今までの「土壁0.5」という低い評価の時には、その土壁がどういう仕様なのか、ということまでは細かく規定されていませんでした。裏を返せば、いい加減なつくりのものであるかもしれないことも考え、安全側をみて、低い倍率しか与えていなかった、という言い方もできます。ところが、今回の条文では、土壁のつくり方ひとつをとっても、貫の厚み、土壁を塗る下地となる小舞の材料や編み方など、細かく仕様が示されています。つまり、土壁であればそれでいい、ということではなく、きちんとした仕事を確実に行える技術や技能が要求されているのです 。

■伝統構法を成り立たせているのは職人の技術

量産化は人の手間を減らし、目先のコストをいかに下げるかを目指してきました。が、それと同時に、人の手も技術という大切なものを失ってしまったようです。今までの建築基準法が、簡便な「在来工法」や、職人の技術の割合を最小限にしていくことをめざす工業製品の家づくりを結果として推進してしまったことが、日本のすぐれた職人文化を衰退させる方向にはたらいてきたことも確かです。

その建築基準法の条文が、職人の技術や経験にまで踏み込むようになった。
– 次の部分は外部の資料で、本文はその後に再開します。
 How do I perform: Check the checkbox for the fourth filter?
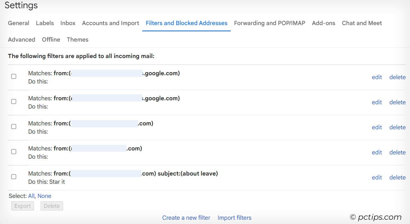[x=14, y=151]
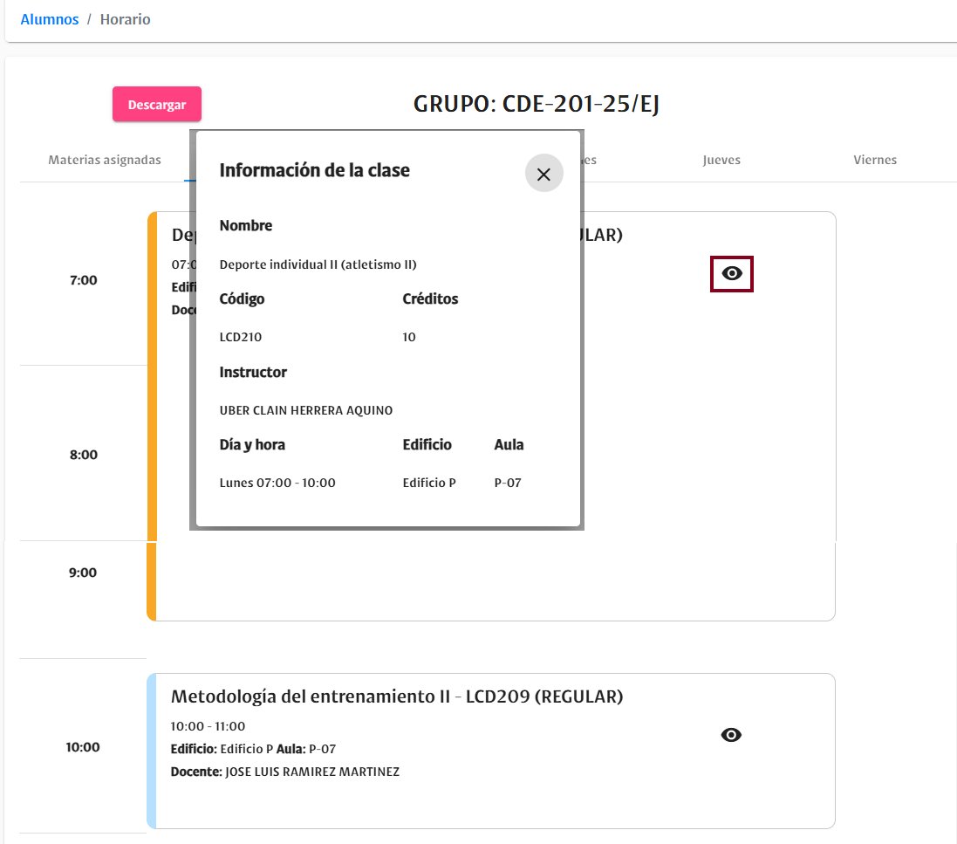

悪くとれば「なんでも細かにマニュアル化して・・・・」に陥る危険もありますが、家づくりの最低基準を示す建築基準法において、職人の技術を、継承可能なものとして、さらに、継承されてふさわしいレベルで位置づけているということは、現時点では画期的なことではないでしょうか。

なんのことはない、今まで親方に怒鳴られながら修行を積んできた職人の技術が不可欠だ、ということなのです。幸いにも木の家ネットの仲間は、土壁の技術に限らず、木のクセを読み、木を刻み、組みあげるなど、親方から受け継いできた技術を現代に生かし、家づくりを実践しています。今後、土壁以外の伝統構法の技術についての見直しが本格的に進みそうです。木の家ネットとしても、伝統構法の家づくりの現場に携わる立場から、これらの技術がよい形で未来につながっていくためにのによい形で位置づけていくために必要な発信や活動を続けていきます。読者のみなさんにも、伝統構法の家づくりを望まれるのであれば「職人の技術」がその質を大きく左右するのだということをぜひ覚えておいて、腕のいい職人さんに頼まれることをお勧めします!